英ポンドは月曜日、キア・スターマー首相への政治的圧力が強まる中で上昇した。この動きにより、ポンドは直近の上昇基調を維持した。
スターマー氏の後任を目指しているアンディ・バーナム氏は、首相に就任した場合でも、レイチェル・リーブス財務相の「財政規則(政府が守ると約束する財政運営のルール。借入や歳出の上限などを定め、市場の信頼を保つための枠組み)」を変更しないと述べた。政治情勢への注目が高まる中での発言となった。
政治がスターリングの見通しを左右
GBP/USD(英ポンド/米ドル)は、数週間ぶりの安値1.3302を試した後、1.3414で取引された。安値から持ち直す動きとなっている。
市場は、現状の不安定さよりも、バーナム氏の発言がもたらす「先行きの見通しやすさ」を好んでいるようだ。ただし、スターマー氏への圧力が続いているため、今後数週間は値動きが荒くなりやすい。実際、GBP/USDの1か月「インプライド・ボラティリティ(オプション価格から逆算される予想変動率。市場が見込む将来の値動きの大きさを示す)」は、4月下旬の約7%から9.5%超へ上昇しており、オプション市場では大きな変動に備える動きが強まっている。

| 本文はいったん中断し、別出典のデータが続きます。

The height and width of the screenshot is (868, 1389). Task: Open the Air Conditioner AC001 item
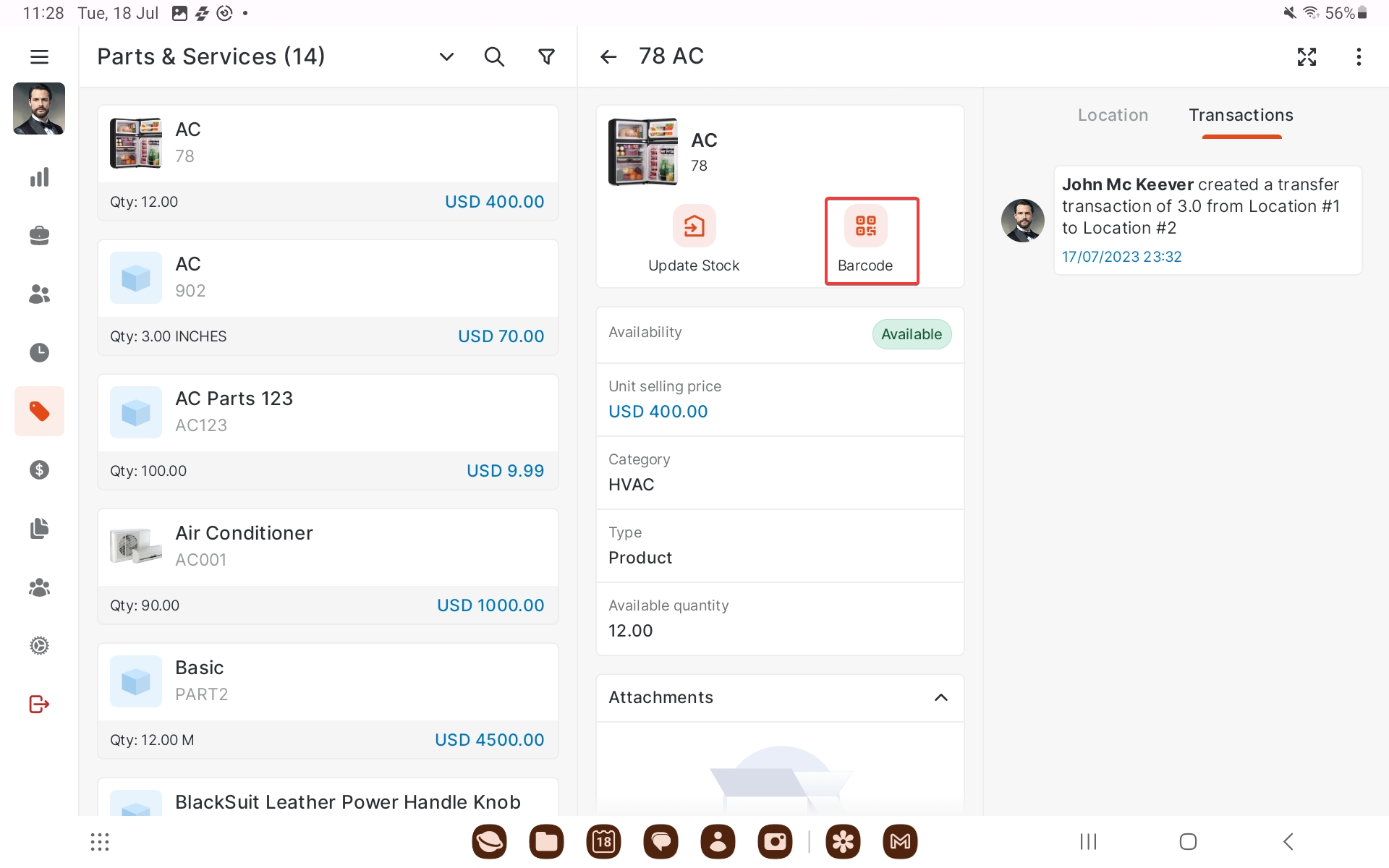(x=328, y=548)
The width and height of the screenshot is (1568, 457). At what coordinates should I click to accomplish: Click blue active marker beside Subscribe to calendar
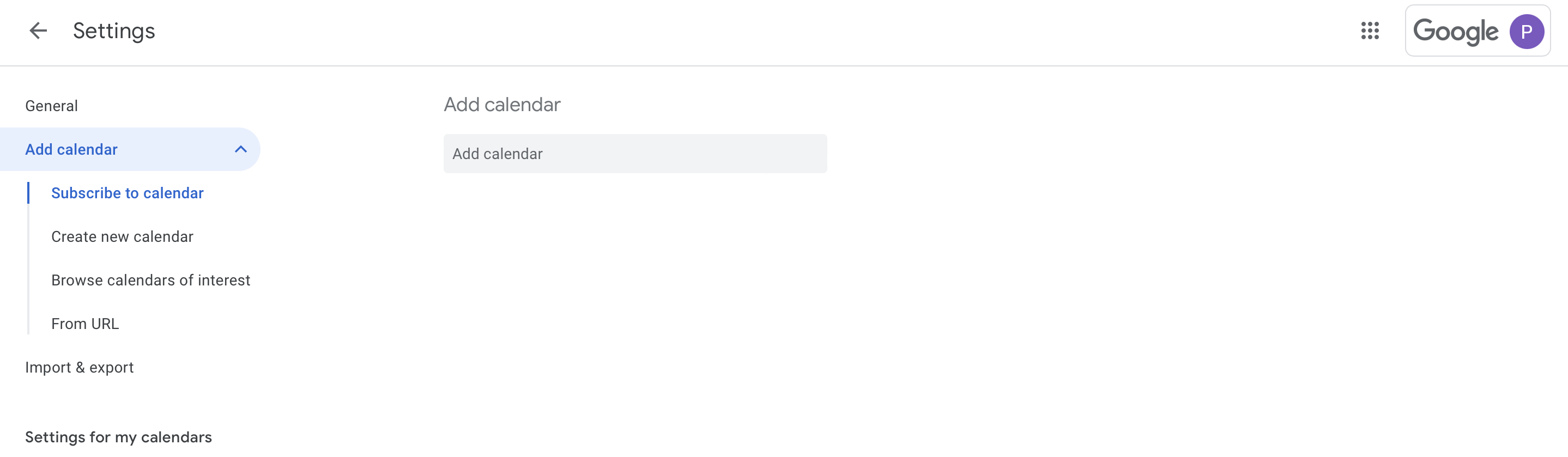tap(28, 193)
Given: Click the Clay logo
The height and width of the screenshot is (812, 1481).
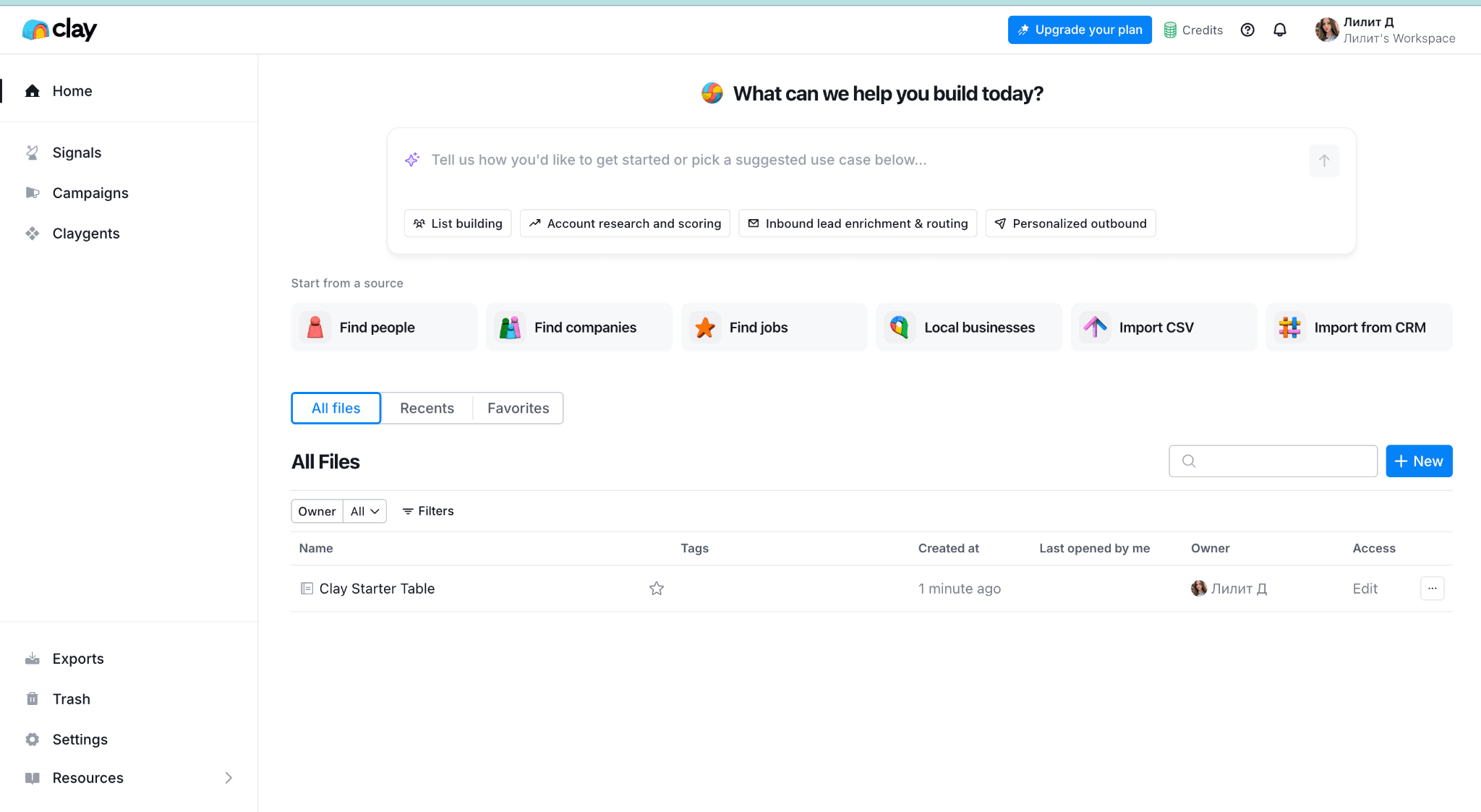Looking at the screenshot, I should click(59, 29).
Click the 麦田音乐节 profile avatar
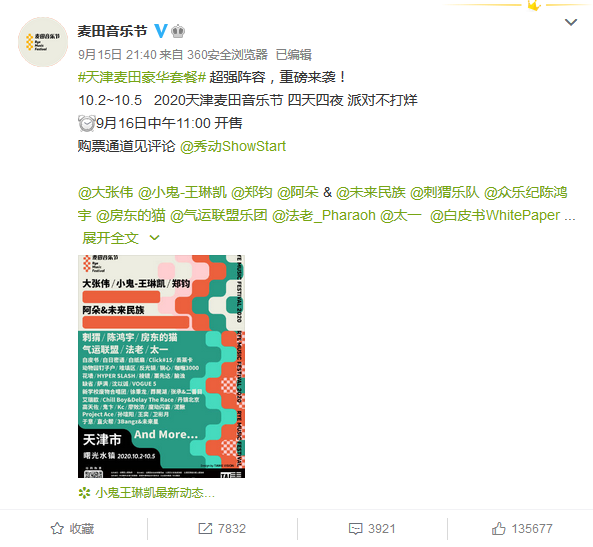The height and width of the screenshot is (547, 593). pyautogui.click(x=43, y=42)
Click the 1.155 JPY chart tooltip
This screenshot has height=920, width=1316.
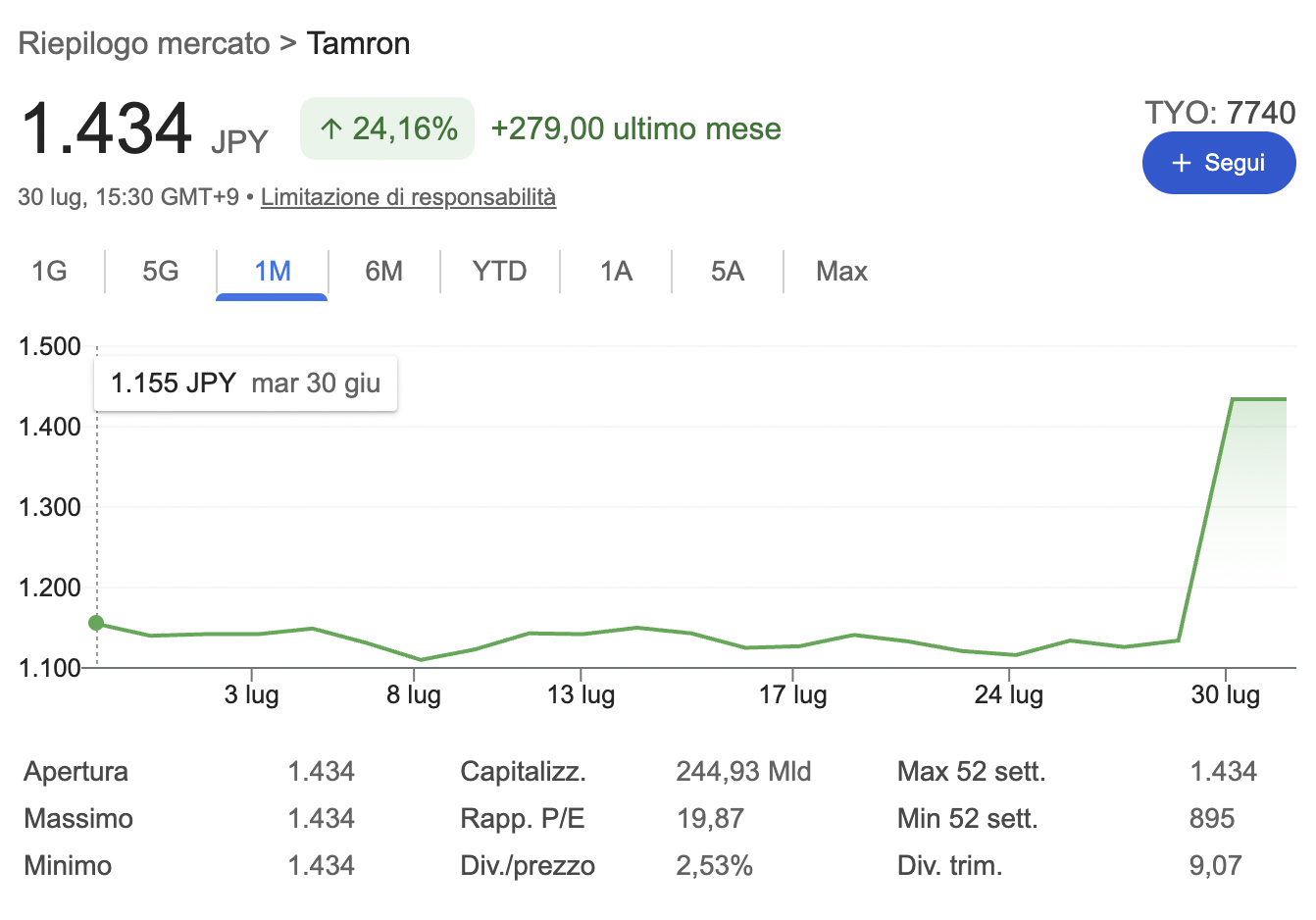(x=245, y=383)
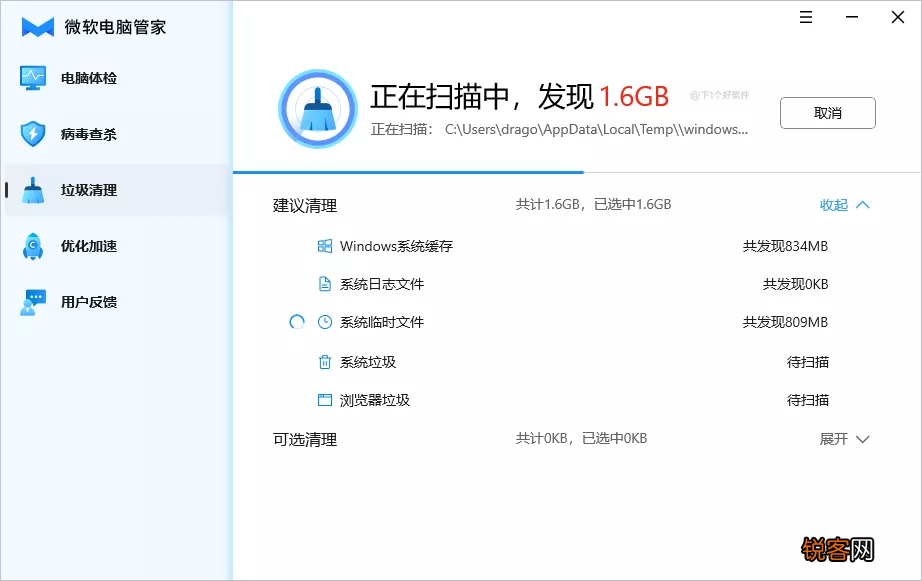Screen dimensions: 922x581
Task: Select the browser window icon beside 浏览器垃圾
Action: click(323, 400)
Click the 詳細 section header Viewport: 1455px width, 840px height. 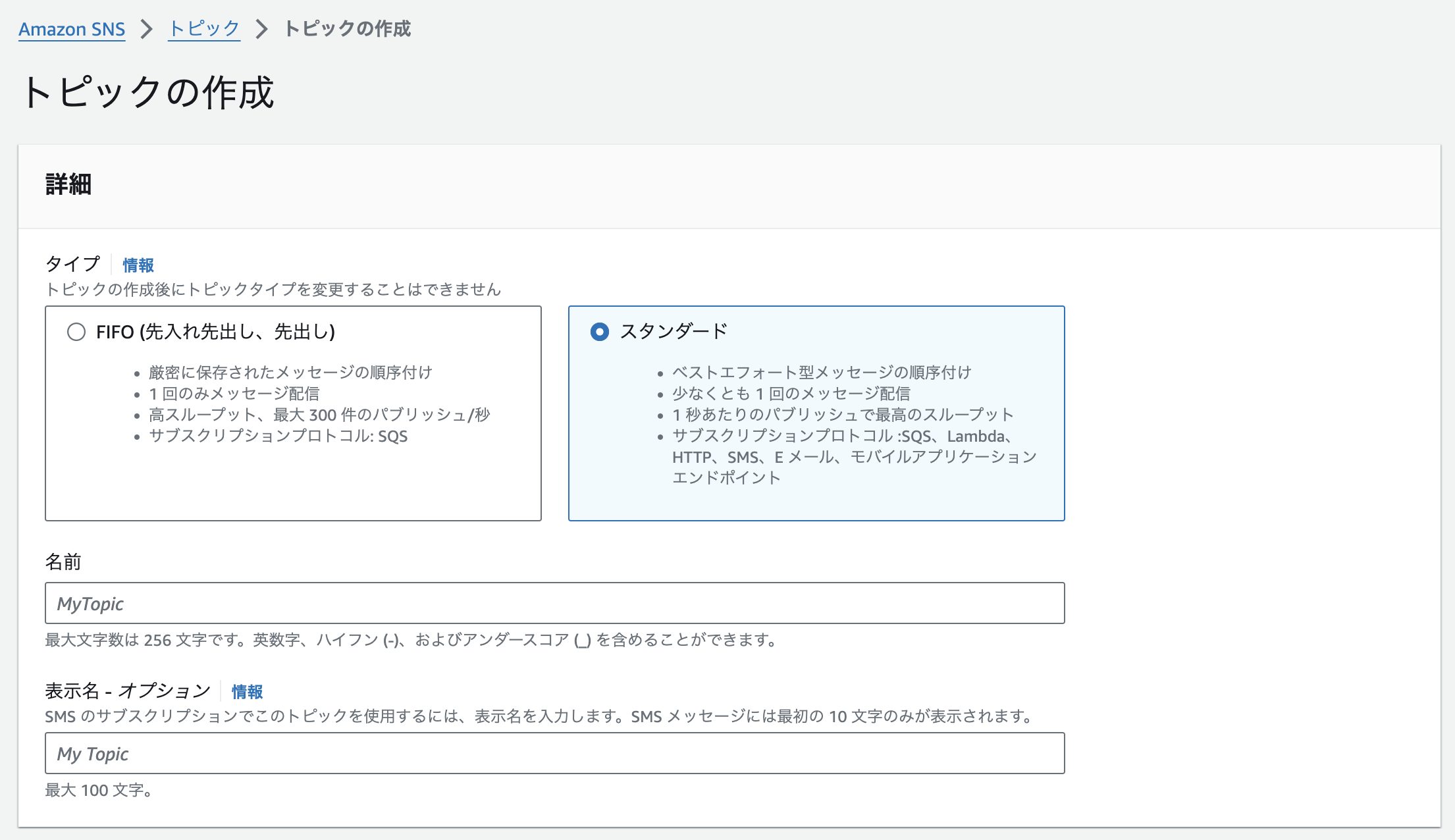coord(68,185)
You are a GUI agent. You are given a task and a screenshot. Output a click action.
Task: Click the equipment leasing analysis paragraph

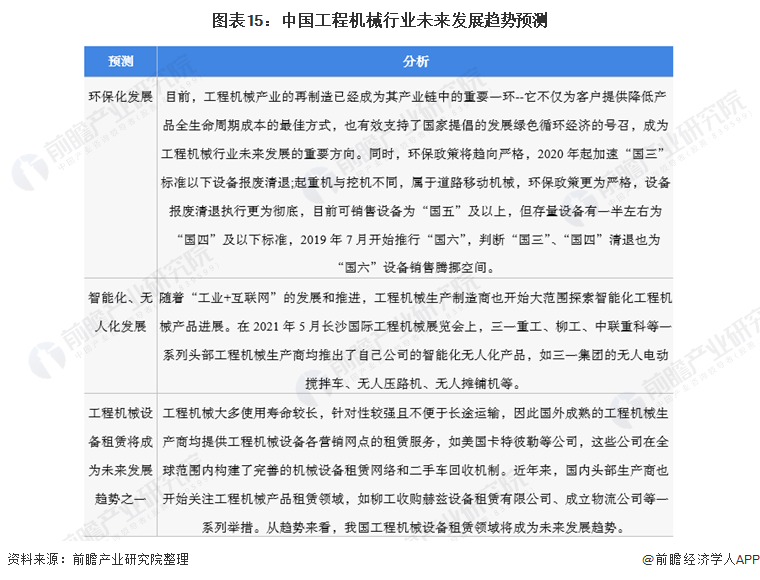click(415, 470)
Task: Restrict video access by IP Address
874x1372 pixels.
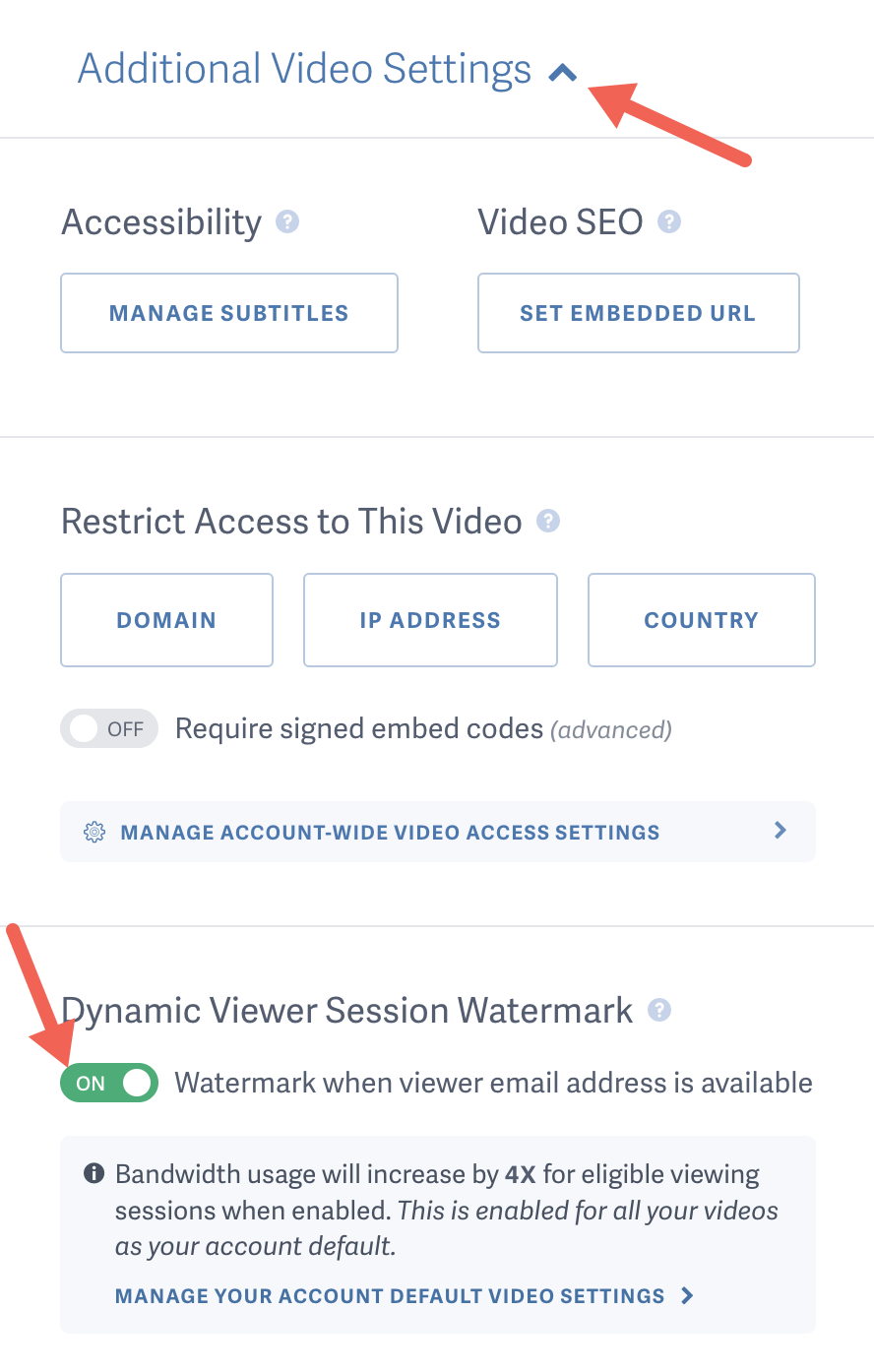Action: (x=430, y=619)
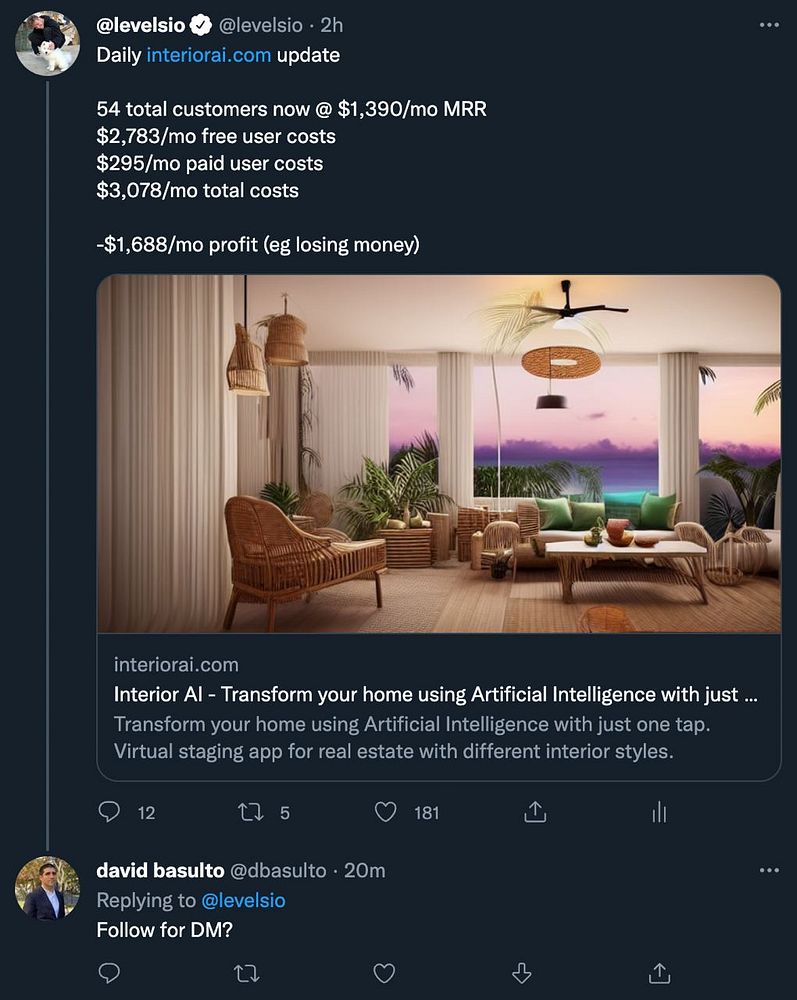Click the Interior AI card title
797x1000 pixels.
point(435,694)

政治の不透明感はイングランド銀行(英中央銀行)の判断を難しくする。最新のインフレ指標では、コアCPI(食品・エネルギーなど変動が大きい項目を除いた消費者物価指数。基調的な物価の強さを測る)が目標を上回る2.8%と高止まりしている。現行の財政規則が揺らぐ兆しが出れば、年内に予定されている利下げ(政策金利の引き下げ)が遅れる可能性がある。こうした見方は、OIS(翌日物指数スワップ。将来の政策金利見通しを織り込みやすい金利デリバティブ)の動きにも表れており、8月利下げ確率は60%から40%を下回る水準へ低下している。
取引とリスク管理
インプライド・ボラティリティの上昇により、オプション(あらかじめ決めた価格で買う・売る権利)の購入コストは上がっているが、大きな値動きに備える手段として有効な場合がある。たとえばGBP/USDのロング・ストラドル(同じ満期・同じ権利行使価格のコールとプットを同時に買う戦略。上にも下にも大きく動けば利益になりやすい)は、政治の結論がはっきりする局面に備える選択肢となる。政治の安定で上昇した場合の利益を狙いつつ、危機が深まって下落した場合の損失を抑えやすい。
先物(将来の特定日に決めた価格で売買する契約)で取引する場合、直近安値の1.3300近辺は、テクニカル(チャート上の節目)かつ心理的な下値支持線(サポート)として意識されやすい。明確に割り込めば信認が損なわれ、下落が加速する恐れがある。反対に、1.3450の上値抵抗線(レジスタンス)を継続的に上抜ければ、市場が円滑な政治移行を相当程度織り込んだ可能性がある。